昔の作文

パソコンの中を整理していたら、数年前に書いていた駄文が残っていた。
あくまでフィクションです。事実に似ていてもそれは偶然の一致ということで・・


 食物連鎖


 哲人テオフラトスの名著「人さまざま」を引くまでもなく、人間と言うやつは本当に統一性がない。食に関してもそうだ。

後輩の甘木君は同じものを際限なく食べることを無上の喜びとしている。炒飯をバケツに一杯とか、カレーの大盛りを三杯とか。黙々と摂取する姿には、仏教画で見る「餓鬼」を彷彿させるものがある。小顔でぽこんと腹が突き出ているところも似ている。いわゆる珍味とか佳肴には縁のない男で、接遇費がかからないのが良いところだ。甘木君の父君は誰でも知っている大企業の会長をしている。

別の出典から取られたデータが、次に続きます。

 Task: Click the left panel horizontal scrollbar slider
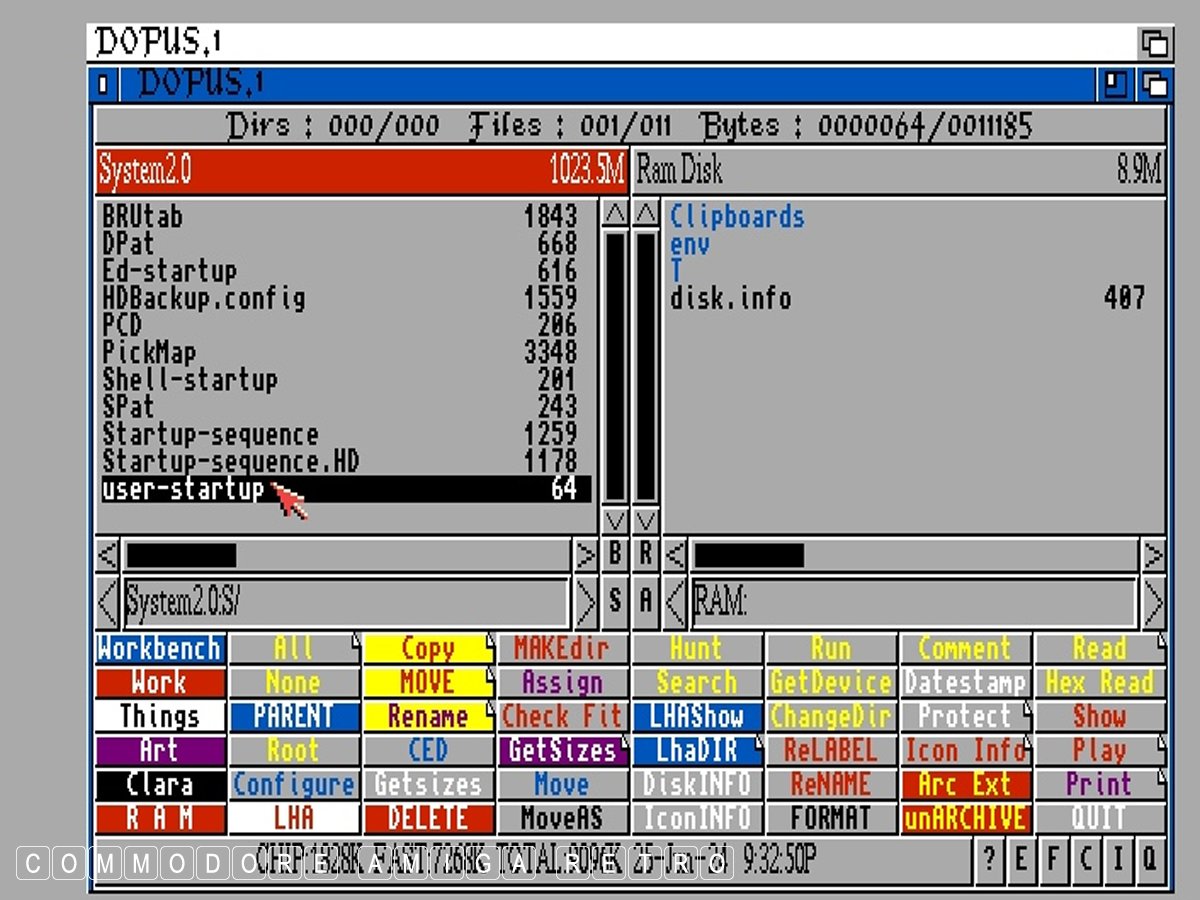tap(181, 555)
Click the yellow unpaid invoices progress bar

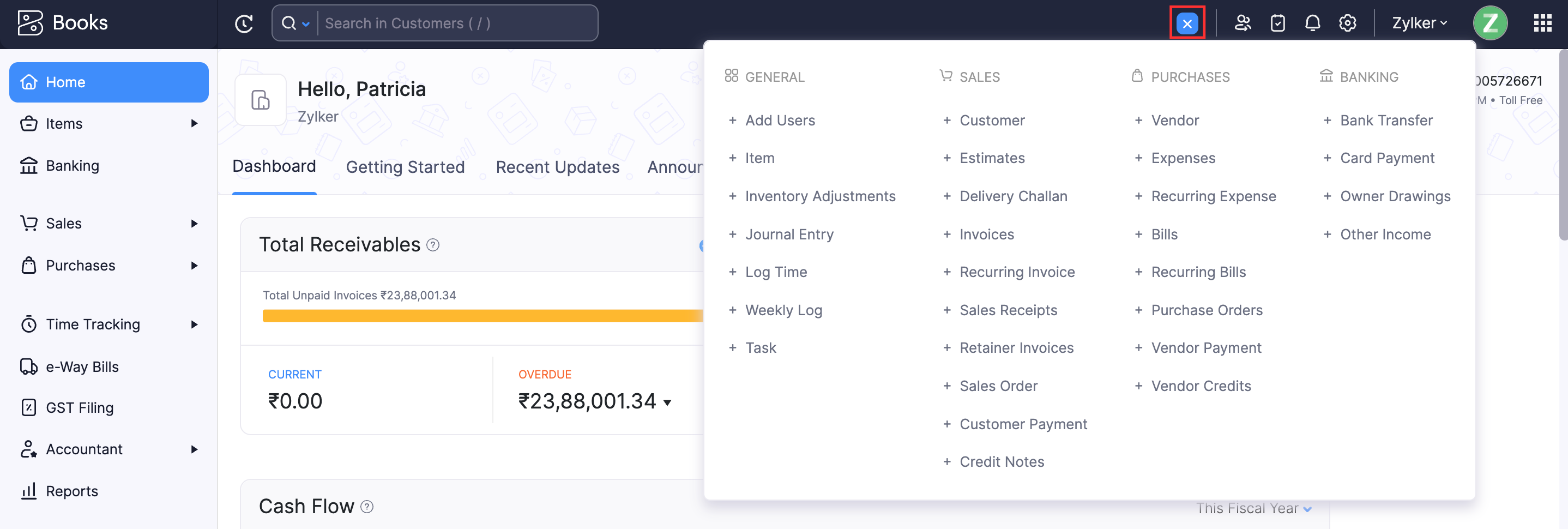(482, 315)
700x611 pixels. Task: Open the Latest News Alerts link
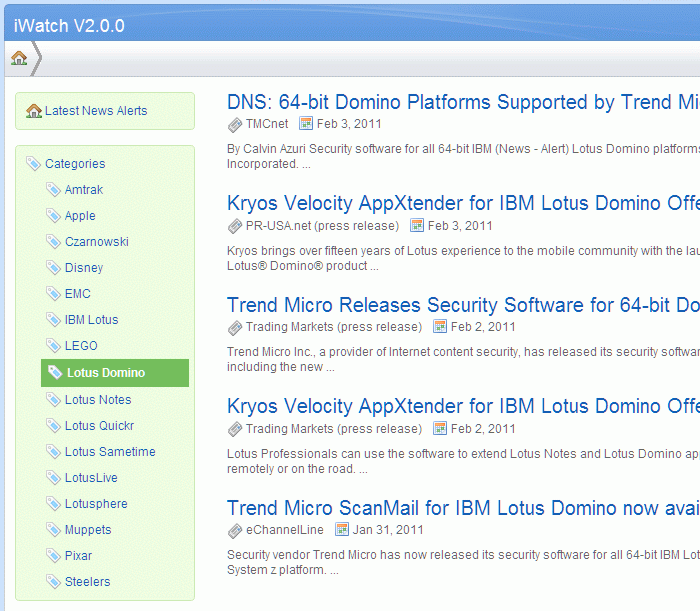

さらにもうひとりの後輩、垂逸君は違うものを次々と平らげること出色である。焼肉店に行ったりすると躁狂状態を呈する。まあざっとメニューブックのほとんどを平らげてしまう。和食割烹でも同様。しかしながらラーメン屋やカレー屋ではからきし元気がない。

おまけに品数をそろえても、まずいものには手を出さない。勝手な男である。ちなみにこいつの父親は元アスリートで、あまりに有名なのでプロフィールを匂わせることも危険である。

 社長の息子でもなく大アスリートのセガレでもないが、板前職人にして料亭経営者の孫たる僕もどうやら変わった食性の持ち主であるらしい。なお、利己的遺伝子と食性の関係についてはR・ドーキンス博士の更なる研究を待たねばなるまい。

 僕の場合は「連続する食欲」の持ち主であって、気に入ったメニューがあれば飽きるまで連食してしまうのである。四半世紀ほども昔のことながら、就職活動の時期に会社訪問を繰り返しながら三十四日間昼食にカレーを食べ続けたことがあった。

ふとしたはずみで淀屋橋の喫茶店MJBにてカレーを頼んだのがきっかけで、やっぱり夏はカレーだなあと納得しながら翌日、翌々日、一週間と繰り返してしまった。二週間目くらいからは、昼時になると無意識のうちにカレーと対面している自分を見つけるようになった。さらに一月がたとうとする頃、自分がカレーのスプーンを掴むのではなく、スプーンのほうが自分を掴みにかかっている錯覚を覚えてしまった。

その後、稲荷寿司・吉野家の牛丼・天下一品のラーメン・駅前第一ビルB1のスタンド天丼など、さまざまな連食を繰り返してきた。天下一品を二週間続けたときは身体からスープのにおいが立ち上った気がした。吉牛は六晩連続で深夜に喫した。七晩めには泥酔してしまい、牛丼を意識する前に自宅で気絶して記録を更新できなかったのは残念なことだ。稲荷寿司は三週間続けた挙句にある日突然胃袋が拒否宣言を出して、爾後十二年ほど胃がどうしても受け付けなくなってしまった。好物転して天敵となる例である。

最近では焼肉の「テッチャン」がそうだ。タレのよくしみた白い肉片をじっくり炙りたてて、良い加減の一瞬に引き上げ、噛み切れそうで中々噛み切れないくにゅくにゅした独特の食感を愉しんでいる。これは焼き加減が勝負なので、人と一緒に行ってはいけない。


カウンター席でロースターを前に、ひときれひときれを惜しみつつ焼かねばならない。

 今日もそろそろ夕暮れ時である。天満駅前「焼肉・コトブキ」のカウンターも五夜連続となれば、客引きのおばちゃんもそろそろ瞠目してくれるだろうか。